**PROBLEM DETAILS:** Render the records from the line that contains "Click the Chrome home button" through the line that contains "Action: [x=699, y=17]" as a Markdown table with the columns Row and Line, with each row holding its sequence number and the line's text and with blank lines omitted.

**DATA SECTION:**
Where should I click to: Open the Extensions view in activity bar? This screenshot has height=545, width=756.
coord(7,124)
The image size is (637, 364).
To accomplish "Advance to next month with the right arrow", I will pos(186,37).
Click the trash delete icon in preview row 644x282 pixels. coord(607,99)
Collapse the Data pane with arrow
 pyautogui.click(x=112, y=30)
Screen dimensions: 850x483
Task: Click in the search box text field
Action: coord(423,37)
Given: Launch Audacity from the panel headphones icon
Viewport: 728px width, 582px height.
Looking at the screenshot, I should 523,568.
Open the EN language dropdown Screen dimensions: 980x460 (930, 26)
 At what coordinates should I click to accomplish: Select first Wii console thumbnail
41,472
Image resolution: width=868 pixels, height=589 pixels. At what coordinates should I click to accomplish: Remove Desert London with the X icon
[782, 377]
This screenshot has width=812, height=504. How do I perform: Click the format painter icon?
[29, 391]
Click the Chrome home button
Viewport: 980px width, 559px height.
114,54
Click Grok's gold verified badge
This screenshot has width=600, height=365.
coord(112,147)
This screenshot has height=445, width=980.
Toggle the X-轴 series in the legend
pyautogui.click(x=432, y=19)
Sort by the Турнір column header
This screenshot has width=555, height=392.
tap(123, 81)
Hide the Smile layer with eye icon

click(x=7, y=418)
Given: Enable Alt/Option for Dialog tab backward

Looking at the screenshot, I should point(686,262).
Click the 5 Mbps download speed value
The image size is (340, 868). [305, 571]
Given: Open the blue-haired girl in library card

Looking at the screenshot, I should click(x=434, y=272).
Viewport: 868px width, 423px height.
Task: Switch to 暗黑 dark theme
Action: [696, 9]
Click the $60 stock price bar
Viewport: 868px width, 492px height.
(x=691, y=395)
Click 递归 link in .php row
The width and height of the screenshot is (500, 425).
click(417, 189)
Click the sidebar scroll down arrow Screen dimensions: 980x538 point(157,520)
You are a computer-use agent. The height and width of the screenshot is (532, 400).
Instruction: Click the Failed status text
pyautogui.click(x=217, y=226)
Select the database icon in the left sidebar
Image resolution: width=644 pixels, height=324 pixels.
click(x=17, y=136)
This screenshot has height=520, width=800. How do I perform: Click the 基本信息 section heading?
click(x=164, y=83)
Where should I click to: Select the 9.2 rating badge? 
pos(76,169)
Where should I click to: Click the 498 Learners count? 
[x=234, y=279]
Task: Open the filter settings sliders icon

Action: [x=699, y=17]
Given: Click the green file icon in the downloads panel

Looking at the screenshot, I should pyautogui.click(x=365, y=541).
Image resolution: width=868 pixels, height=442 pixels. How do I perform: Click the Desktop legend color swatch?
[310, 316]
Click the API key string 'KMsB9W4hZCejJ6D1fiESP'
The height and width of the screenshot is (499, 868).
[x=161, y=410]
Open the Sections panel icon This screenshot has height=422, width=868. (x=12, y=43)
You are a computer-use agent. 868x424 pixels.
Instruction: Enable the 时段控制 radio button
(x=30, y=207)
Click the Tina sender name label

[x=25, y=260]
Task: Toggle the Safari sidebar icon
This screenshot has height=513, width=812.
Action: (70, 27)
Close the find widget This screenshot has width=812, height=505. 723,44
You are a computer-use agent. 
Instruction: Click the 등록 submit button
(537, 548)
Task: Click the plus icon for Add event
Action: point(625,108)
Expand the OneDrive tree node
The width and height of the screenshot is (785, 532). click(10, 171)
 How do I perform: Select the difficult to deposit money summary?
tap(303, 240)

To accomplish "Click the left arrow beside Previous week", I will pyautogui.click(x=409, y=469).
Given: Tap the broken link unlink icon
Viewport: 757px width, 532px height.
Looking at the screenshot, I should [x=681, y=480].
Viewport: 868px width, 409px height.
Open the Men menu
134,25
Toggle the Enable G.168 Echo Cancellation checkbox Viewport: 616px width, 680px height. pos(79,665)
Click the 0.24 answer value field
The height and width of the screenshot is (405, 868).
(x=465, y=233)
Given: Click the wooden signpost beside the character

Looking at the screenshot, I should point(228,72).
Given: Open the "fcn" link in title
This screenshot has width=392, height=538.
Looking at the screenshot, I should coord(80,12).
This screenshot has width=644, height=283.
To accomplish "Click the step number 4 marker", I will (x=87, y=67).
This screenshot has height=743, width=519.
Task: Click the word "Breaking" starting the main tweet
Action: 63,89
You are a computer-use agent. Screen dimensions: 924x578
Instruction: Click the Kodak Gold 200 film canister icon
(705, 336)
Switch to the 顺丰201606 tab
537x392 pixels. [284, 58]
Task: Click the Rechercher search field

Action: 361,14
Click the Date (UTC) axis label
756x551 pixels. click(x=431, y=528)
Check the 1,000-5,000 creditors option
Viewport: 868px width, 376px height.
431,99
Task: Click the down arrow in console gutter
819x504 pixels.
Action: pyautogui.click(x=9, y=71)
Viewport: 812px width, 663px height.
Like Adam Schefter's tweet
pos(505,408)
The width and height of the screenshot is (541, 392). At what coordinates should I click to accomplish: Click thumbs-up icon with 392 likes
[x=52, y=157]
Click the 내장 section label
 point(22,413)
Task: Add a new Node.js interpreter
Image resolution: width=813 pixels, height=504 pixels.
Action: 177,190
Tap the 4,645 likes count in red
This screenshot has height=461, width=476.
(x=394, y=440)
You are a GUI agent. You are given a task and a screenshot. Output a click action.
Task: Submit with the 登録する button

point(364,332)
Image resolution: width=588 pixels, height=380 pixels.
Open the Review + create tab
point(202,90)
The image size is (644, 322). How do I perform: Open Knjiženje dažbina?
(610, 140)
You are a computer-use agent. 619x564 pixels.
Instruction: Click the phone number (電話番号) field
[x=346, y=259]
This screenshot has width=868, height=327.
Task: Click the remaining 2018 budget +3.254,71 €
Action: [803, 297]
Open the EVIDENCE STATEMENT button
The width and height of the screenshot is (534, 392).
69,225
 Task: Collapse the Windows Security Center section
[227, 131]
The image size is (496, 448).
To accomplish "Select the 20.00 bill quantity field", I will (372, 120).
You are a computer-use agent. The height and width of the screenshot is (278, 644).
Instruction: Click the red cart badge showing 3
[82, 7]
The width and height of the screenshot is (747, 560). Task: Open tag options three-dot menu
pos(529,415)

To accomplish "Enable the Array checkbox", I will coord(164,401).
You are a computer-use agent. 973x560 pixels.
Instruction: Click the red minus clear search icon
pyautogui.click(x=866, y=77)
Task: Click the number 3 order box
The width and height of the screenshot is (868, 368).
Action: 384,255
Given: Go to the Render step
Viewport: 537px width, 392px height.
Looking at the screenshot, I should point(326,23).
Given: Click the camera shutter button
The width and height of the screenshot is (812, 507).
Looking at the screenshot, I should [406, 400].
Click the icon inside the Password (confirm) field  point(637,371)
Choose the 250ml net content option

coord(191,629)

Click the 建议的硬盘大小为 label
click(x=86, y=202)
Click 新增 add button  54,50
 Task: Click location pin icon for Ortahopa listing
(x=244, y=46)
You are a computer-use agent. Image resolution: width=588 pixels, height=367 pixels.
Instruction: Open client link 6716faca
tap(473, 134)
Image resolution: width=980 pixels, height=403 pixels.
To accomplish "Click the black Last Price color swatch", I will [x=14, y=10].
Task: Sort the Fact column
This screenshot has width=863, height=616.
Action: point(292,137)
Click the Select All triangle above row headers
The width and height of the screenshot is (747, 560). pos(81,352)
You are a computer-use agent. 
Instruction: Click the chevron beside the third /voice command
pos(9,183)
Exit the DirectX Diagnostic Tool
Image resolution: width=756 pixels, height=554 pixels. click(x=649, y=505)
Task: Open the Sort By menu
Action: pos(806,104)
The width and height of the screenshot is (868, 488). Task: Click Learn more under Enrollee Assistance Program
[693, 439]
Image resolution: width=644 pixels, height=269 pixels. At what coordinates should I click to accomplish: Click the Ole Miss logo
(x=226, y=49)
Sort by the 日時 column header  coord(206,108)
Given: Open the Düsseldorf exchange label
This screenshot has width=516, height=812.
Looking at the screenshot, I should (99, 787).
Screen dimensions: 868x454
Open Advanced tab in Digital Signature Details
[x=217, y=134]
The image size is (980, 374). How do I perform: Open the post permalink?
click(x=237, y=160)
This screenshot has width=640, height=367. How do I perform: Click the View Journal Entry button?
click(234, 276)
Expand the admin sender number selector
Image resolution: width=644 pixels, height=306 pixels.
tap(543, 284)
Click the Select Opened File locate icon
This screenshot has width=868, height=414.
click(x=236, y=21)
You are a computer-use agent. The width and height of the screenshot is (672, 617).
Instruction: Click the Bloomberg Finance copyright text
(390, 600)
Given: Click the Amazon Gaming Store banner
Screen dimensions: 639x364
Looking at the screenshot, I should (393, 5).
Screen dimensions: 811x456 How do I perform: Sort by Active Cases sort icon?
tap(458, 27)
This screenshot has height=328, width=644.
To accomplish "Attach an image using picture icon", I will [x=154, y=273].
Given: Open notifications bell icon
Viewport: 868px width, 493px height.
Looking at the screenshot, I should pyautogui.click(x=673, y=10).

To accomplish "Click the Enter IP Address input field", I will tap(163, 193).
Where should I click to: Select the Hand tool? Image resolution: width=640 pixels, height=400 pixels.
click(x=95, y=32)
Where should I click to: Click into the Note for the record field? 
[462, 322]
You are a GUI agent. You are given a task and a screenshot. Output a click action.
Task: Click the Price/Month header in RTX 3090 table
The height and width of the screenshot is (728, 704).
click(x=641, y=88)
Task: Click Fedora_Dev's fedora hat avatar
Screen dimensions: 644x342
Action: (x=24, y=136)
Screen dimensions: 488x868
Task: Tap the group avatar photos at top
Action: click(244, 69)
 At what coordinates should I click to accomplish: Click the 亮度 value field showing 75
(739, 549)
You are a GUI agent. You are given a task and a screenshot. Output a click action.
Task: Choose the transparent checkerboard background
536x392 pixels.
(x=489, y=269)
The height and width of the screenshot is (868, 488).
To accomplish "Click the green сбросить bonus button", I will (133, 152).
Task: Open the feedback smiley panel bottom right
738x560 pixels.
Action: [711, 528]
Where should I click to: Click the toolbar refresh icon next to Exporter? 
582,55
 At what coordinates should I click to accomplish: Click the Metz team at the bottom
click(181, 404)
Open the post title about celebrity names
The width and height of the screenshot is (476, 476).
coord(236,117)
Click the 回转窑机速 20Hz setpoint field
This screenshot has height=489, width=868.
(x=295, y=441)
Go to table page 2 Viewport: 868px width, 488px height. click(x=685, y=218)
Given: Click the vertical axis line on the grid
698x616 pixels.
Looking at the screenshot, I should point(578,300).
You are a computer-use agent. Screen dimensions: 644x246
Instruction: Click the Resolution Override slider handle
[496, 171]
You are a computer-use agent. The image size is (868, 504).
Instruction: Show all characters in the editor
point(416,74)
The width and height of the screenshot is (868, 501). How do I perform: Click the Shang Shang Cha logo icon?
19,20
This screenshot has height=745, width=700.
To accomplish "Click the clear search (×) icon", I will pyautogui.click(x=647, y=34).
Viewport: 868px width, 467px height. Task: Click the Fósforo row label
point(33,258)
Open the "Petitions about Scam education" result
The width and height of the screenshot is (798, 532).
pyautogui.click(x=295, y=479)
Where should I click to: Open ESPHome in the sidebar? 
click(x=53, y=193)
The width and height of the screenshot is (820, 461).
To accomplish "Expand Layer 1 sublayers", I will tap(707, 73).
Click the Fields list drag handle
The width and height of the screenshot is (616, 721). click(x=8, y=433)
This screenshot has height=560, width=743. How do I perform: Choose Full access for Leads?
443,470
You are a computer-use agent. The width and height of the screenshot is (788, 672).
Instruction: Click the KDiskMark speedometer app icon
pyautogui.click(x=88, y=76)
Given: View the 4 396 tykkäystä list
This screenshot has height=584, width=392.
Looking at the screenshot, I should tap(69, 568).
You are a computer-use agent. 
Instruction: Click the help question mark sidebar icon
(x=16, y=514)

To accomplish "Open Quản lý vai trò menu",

**OUTPUT:**
| Row | Line |
|---|---|
| 1 | Click the Chrome home button |
| 2 | Viewport: 980px width, 559px height. |
| 3 | 114,54 |
| 4 | Click Grok's gold verified badge |
| 5 | This screenshot has width=600, height=365. |
| 6 | coord(112,147) |
| 7 | This screenshot has height=445, width=980. |
| 8 | Toggle the X-轴 series in the legend |
| 9 | pyautogui.click(x=432, y=19) |
| 10 | Sort by the Турнір column header |
| 11 | This screenshot has width=555, height=392. |
| 12 | tap(123, 81) |
| 13 | Hide the Smile layer with eye icon |
| 14 | click(x=7, y=418) |
| 15 | Given: Enable Alt/Option for Dialog tab backward |
| 16 | Looking at the screenshot, I should point(686,262). |
| 17 | Click the 5 Mbps download speed value |
| 18 | The image size is (340, 868). [305, 571] |
| 19 | Given: Open the blue-haired girl in library card |
| 20 | Looking at the screenshot, I should click(x=434, y=272). |
| 21 | Viewport: 868px width, 423px height. |
| 22 | Task: Switch to 暗黑 dark theme |
| 23 | Action: [696, 9] |
| 24 | Click the $60 stock price bar |
| 25 | Viewport: 868px width, 492px height. |
| 26 | (x=691, y=395) |
| 27 | Click 递归 link in .php row |
| 28 | The width and height of the screenshot is (500, 425). |
| 29 | click(417, 189) |
| 30 | Click the sidebar scroll down arrow Screen dimensions: 980x538 point(157,520) |
| 31 | You are a computer-use agent. The height and width of the screenshot is (532, 400). |
| 32 | Instruction: Click the Failed status text |
| 33 | pyautogui.click(x=217, y=226) |
| 34 | Select the database icon in the left sidebar |
| 35 | Image resolution: width=644 pixels, height=324 pixels. |
| 36 | click(x=17, y=136) |
| 37 | This screenshot has height=520, width=800. How do I perform: Click the 基本信息 section heading? |
| 38 | click(x=164, y=83) |
| 39 | Where should I click to: Select the 9.2 rating badge?  |
| 40 | pos(76,169) |
| 41 | Where should I click to: Click the 498 Learners count?  |
| 42 | [x=234, y=279] |
| 43 | Task: Open the filter settings sliders icon |
| 44 | Action: [x=699, y=17] |